◆ **Texto del documento**
Hace 88 años, el 14 y el 15 de agosto de 1936, las columnas africanas de los golpistas del 18 de julio exterminaron al 10% de la población de la ciudad de Badajoz, más de 4.000 personas de un censo de 43.726 habitantes (1930), y unas 16.000 víctimas –que serán más cuando se localicen las fosas comunes que quedan por situar– de una población provincial de 702.418 habitantes.
A las tropas llamadas de Regulares, mercenarios marroquíes, y de la Legión se sumaron a la represión partidas de asesinos falangistas, carlistas y terratenientes, entre otros, para dotar a la provincia extremeña del indigno honor de ser la que cuenta con más muertos por la represión franquista. Las víctimas del bando republicano, según el censo de la Causa General, fue de 1.411 personas.
El infierno comenzó el 2 de agosto: tras el paso devastador de las tropas coloniales por el norte de Sevilla y Córdoba, Franco envió tres columnas, la Columna Madrid para los golpistas y la Columna de la Muerte para los leales, a la conquista de Badajoz, a fin de unificarse con el ejército del Norte de Emilio Mola, que ya había entrado en Cáceres, y juntos, tomar Madrid. Con la caída de la capital, los cabecillas del golpe –Mola, El Director, Franco y Sanjurjo– confiaban en terminar lo que se había planeado como un golpe de Estado y empezaba a ser una guerra.

◆ **Datos proporcionados**
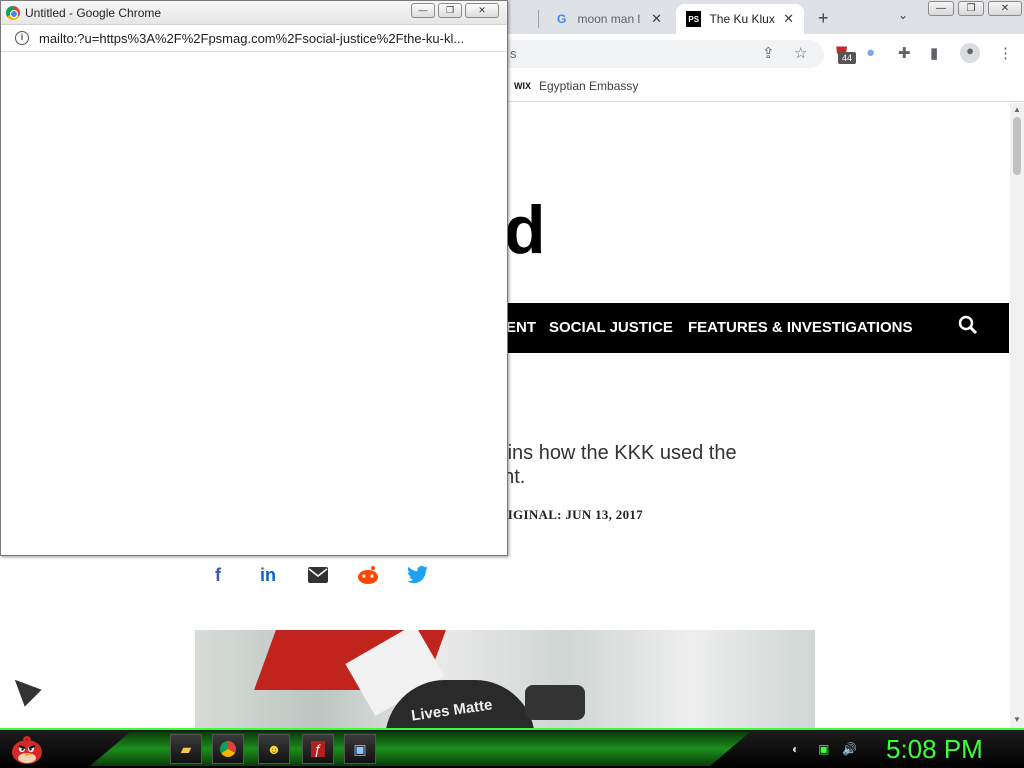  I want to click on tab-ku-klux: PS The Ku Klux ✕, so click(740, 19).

--

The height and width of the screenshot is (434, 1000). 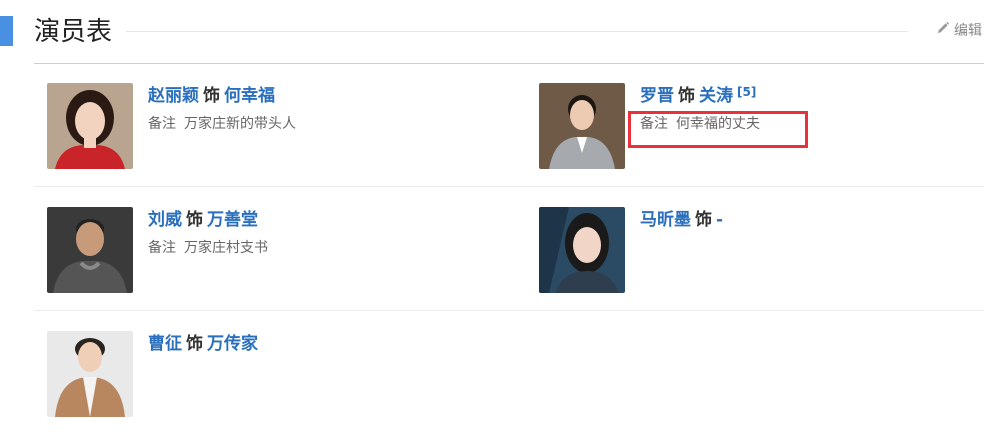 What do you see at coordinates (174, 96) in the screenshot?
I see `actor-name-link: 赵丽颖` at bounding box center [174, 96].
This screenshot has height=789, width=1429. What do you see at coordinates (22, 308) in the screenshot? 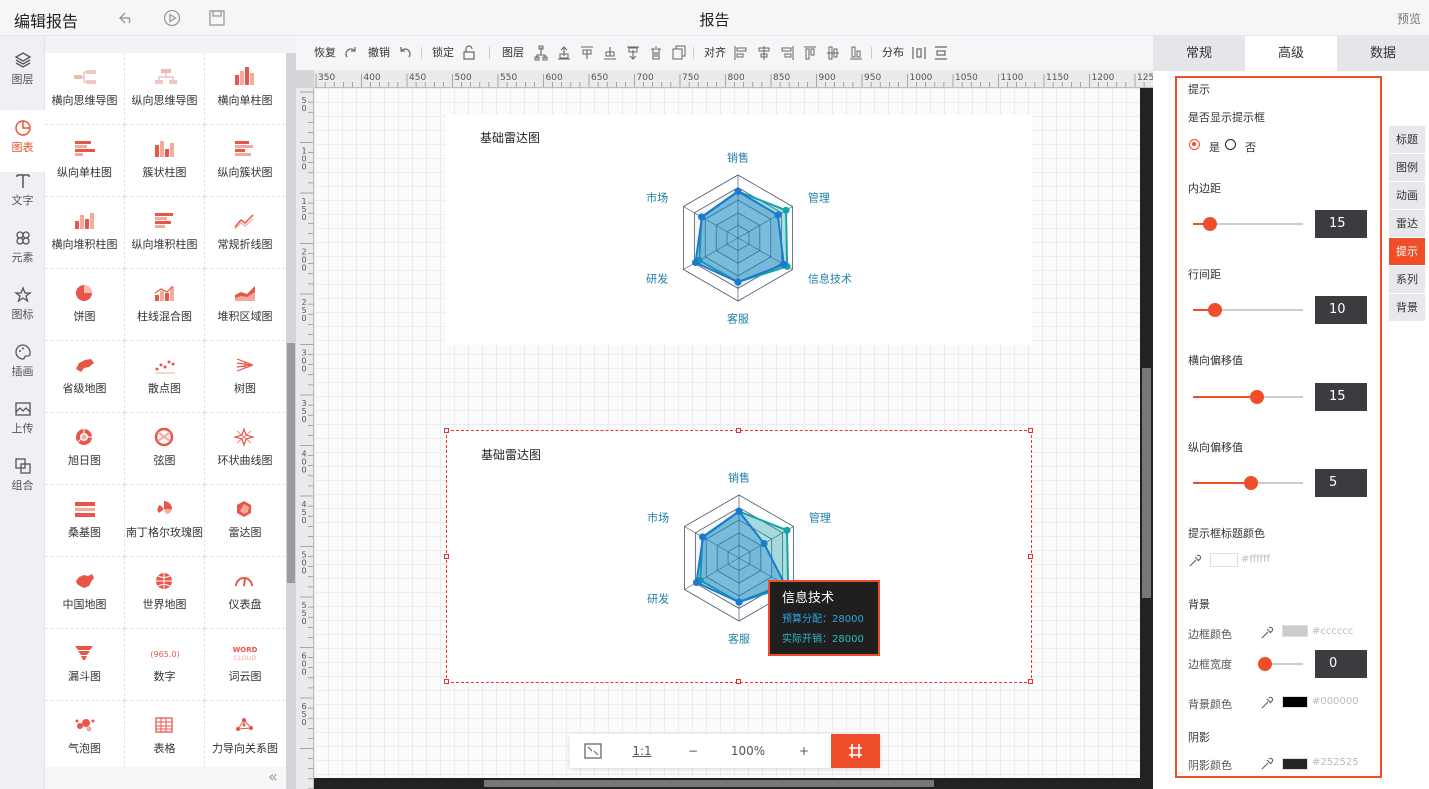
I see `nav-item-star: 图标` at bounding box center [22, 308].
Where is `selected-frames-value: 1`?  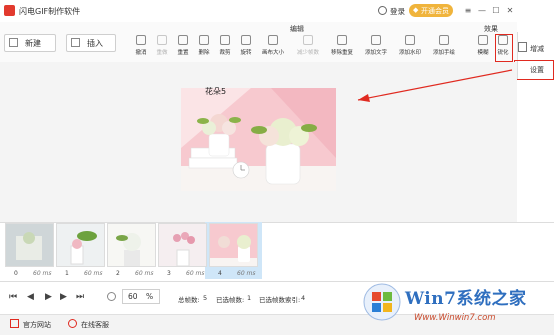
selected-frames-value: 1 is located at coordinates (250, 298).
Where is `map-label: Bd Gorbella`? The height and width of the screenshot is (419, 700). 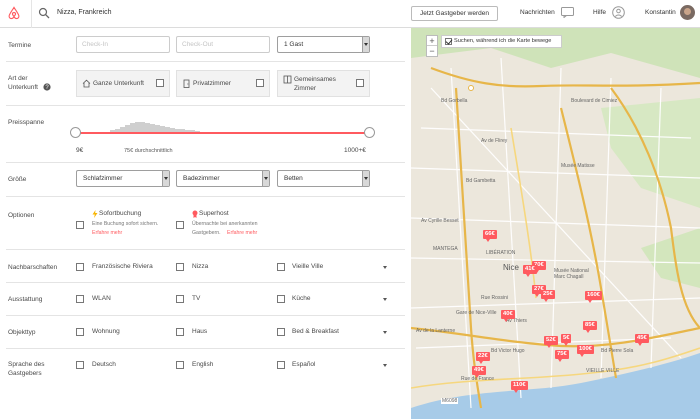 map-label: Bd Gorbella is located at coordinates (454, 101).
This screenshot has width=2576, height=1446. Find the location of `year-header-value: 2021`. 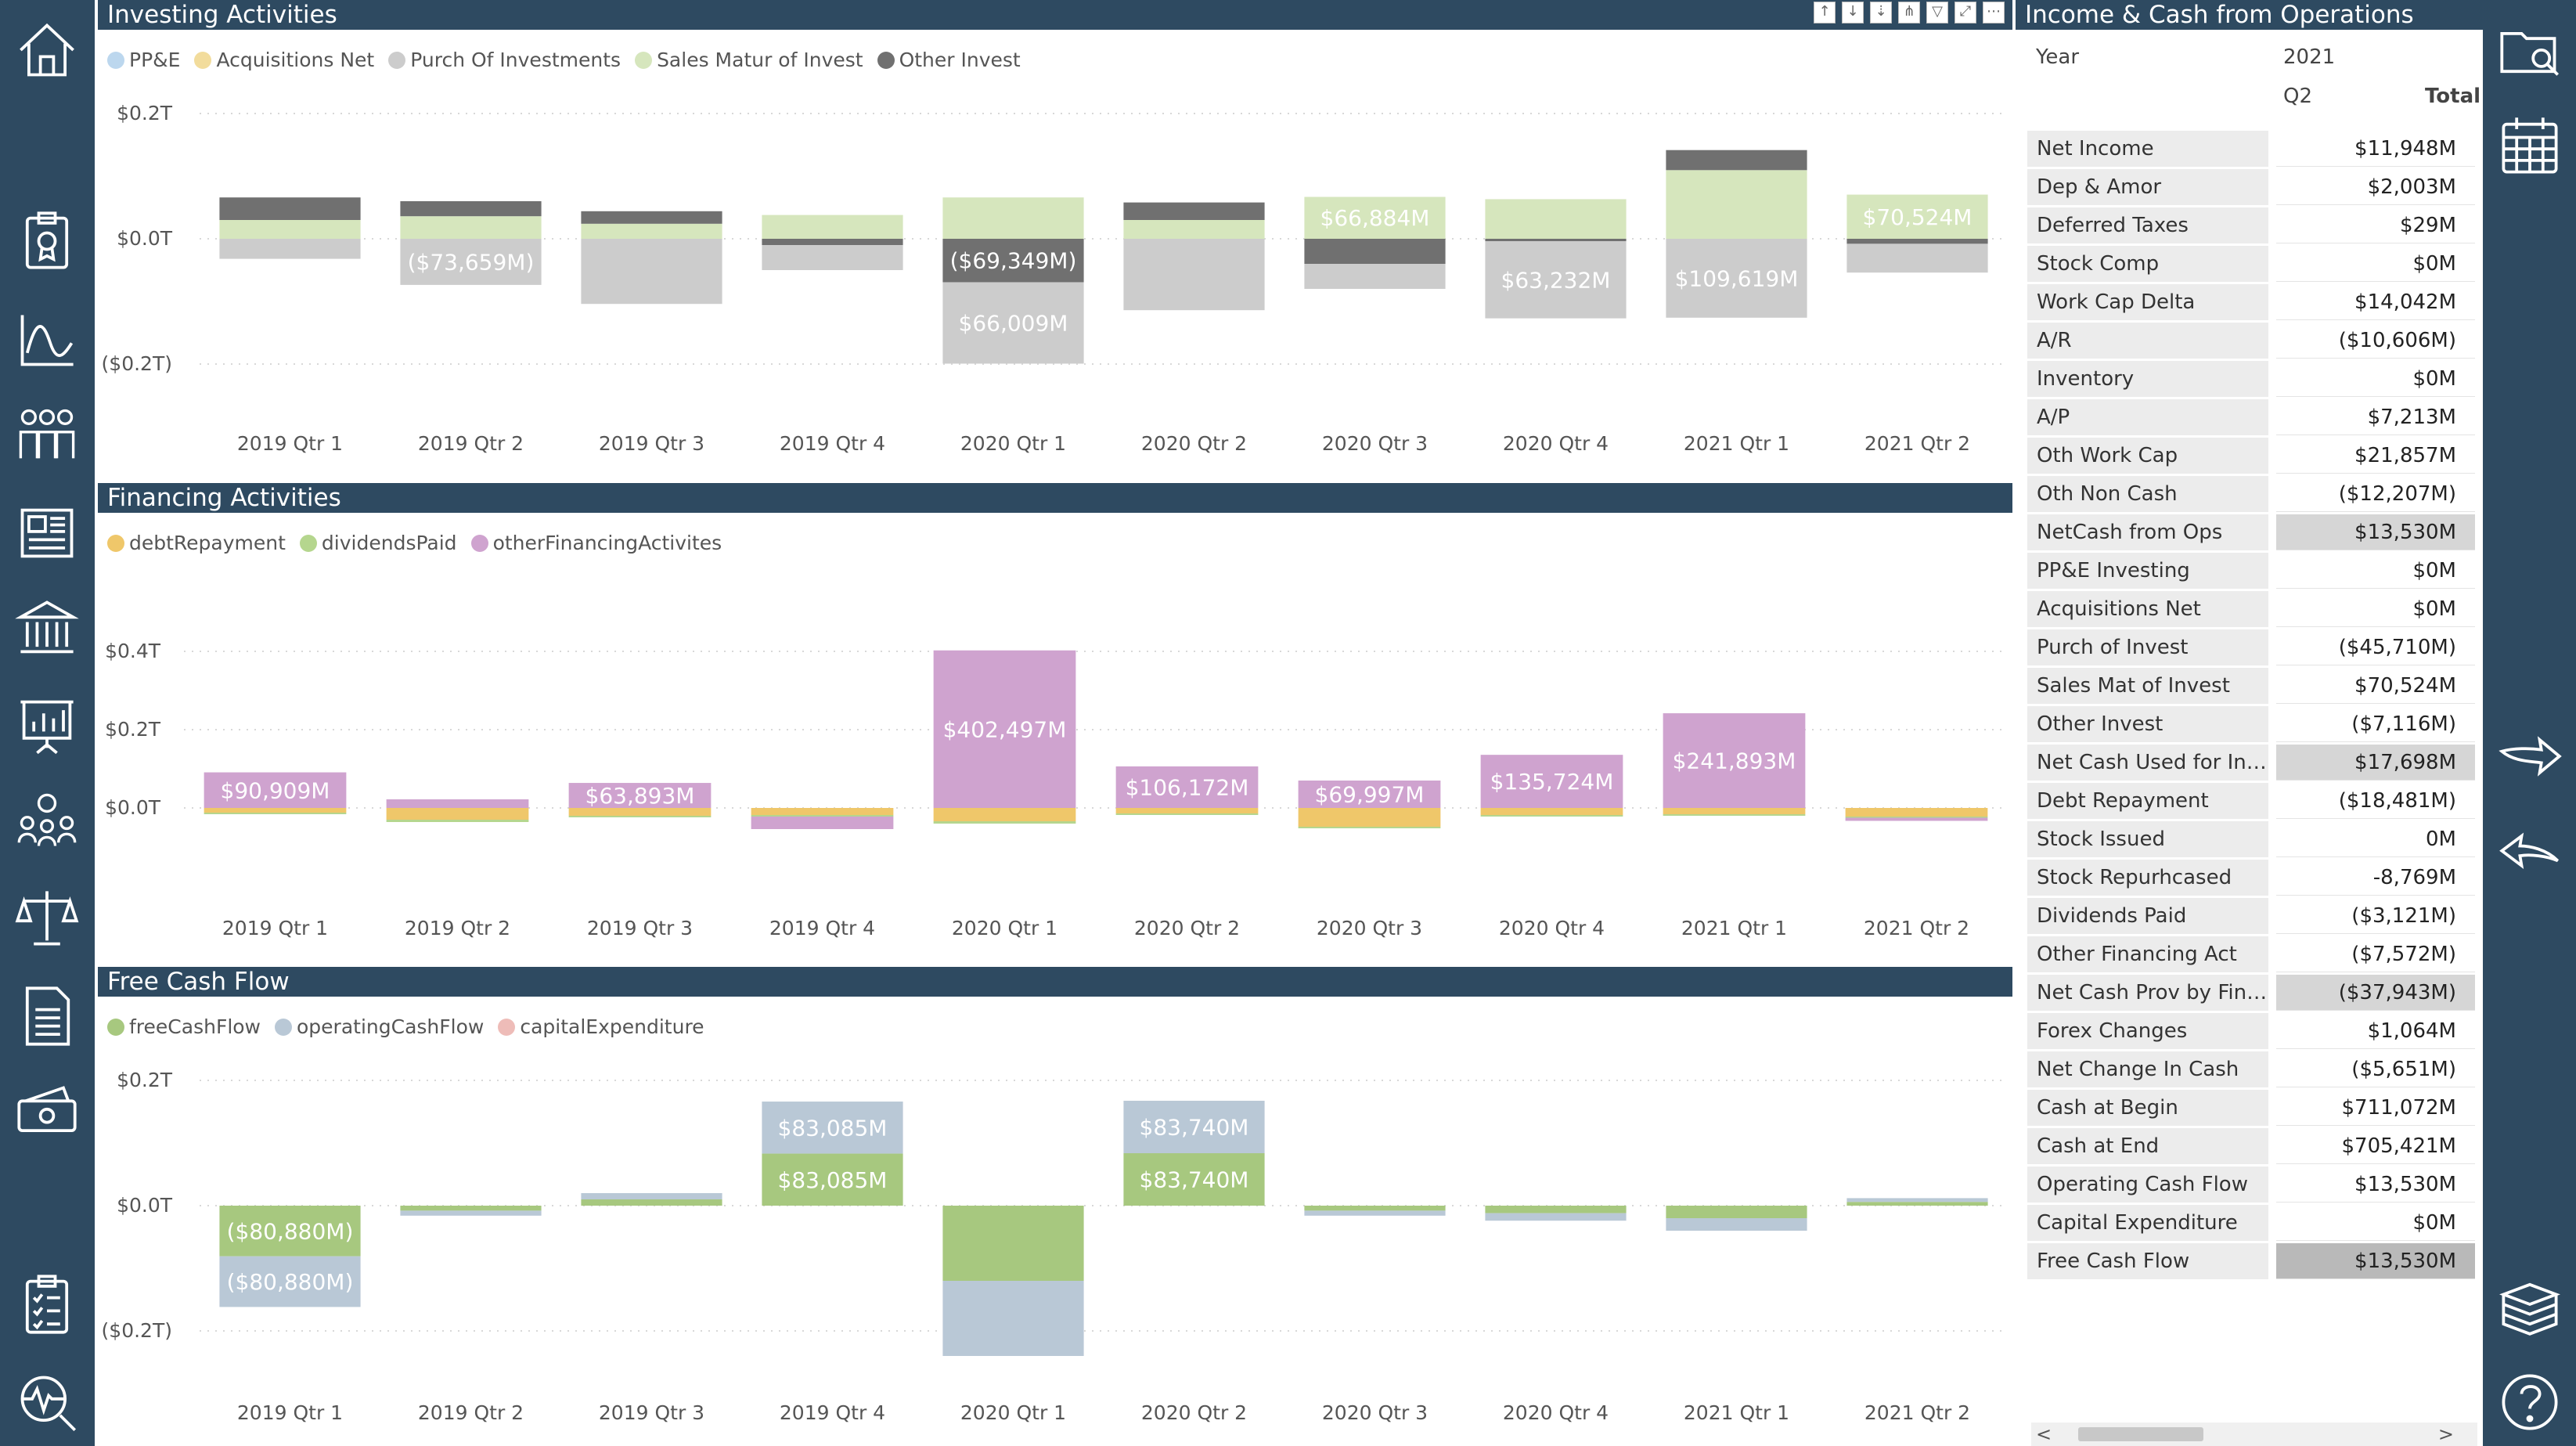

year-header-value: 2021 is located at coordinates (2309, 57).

◆ **Preguntas de estudio**
[1] Responde con datos del texto sobre la represión en Badajoz:
(a) ¿Cuántos habitantes tenía la ciudad de Badajoz según el censo de 1930?
(b) ¿En qué fecha comenzó "el infierno"?
(c) ¿En qué ciudad había entrado ya el ejército del Norte de Emilio Mola?
[2] Duplica sin cambios todo lo que va desde "Hace 88 años, el" hasta "de 702.418 habitantes." en el texto sobre la represión en Badajoz.
Las filas son un material aparte, sin relación con el texto.

◆ **Respuestas por apartado**
[1]
(a) 43.726 habitantes.
(b) El 2 de agosto.
(c) En Cáceres.

[2]
Hace 88 años, el 14 y el 15 de agosto de 1936, las columnas africanas de los golpistas del 18 de julio exterminaron al 10% de la población de la ciudad de Badajoz, más de 4.000 personas de un censo de 43.726 habitantes (1930), y unas 16.000 víctimas –que serán más cuando se localicen las fosas comunes que quedan por situar– de una población provincial de 702.418 habitantes.